--- START ---

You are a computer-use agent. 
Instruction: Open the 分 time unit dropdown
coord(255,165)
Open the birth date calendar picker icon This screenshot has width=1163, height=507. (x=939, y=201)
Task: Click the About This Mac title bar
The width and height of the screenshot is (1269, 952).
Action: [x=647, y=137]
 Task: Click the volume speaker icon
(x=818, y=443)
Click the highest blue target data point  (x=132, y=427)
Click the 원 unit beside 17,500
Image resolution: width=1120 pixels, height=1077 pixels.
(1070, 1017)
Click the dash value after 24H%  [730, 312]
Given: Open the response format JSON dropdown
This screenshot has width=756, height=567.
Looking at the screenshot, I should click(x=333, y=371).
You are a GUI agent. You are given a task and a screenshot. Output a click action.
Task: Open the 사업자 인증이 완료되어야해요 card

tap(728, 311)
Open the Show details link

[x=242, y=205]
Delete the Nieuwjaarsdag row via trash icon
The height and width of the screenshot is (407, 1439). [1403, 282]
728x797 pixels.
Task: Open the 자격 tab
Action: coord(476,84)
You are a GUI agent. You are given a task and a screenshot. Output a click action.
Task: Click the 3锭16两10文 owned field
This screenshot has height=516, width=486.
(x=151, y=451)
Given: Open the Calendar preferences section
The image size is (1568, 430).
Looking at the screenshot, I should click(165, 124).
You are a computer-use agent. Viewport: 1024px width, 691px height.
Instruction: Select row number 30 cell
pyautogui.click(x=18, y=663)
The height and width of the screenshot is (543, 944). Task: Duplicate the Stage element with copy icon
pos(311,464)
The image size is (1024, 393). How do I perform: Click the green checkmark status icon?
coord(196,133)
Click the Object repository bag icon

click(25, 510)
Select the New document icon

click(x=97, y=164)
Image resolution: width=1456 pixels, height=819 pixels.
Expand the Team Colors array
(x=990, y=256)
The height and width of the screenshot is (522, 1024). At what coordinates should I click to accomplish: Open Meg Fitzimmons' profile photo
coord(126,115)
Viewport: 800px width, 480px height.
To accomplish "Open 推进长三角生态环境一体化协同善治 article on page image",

--- END ---

*Exercise objective*.
Find each line in the entries above that contains the string "This", and copy those lines.

*Task response*.
Open the birth date calendar picker icon This screenshot has width=1163, height=507. (x=939, y=201)
Task: Click the About This Mac title bar
This screenshot has width=756, height=567.
This screenshot has height=516, width=486.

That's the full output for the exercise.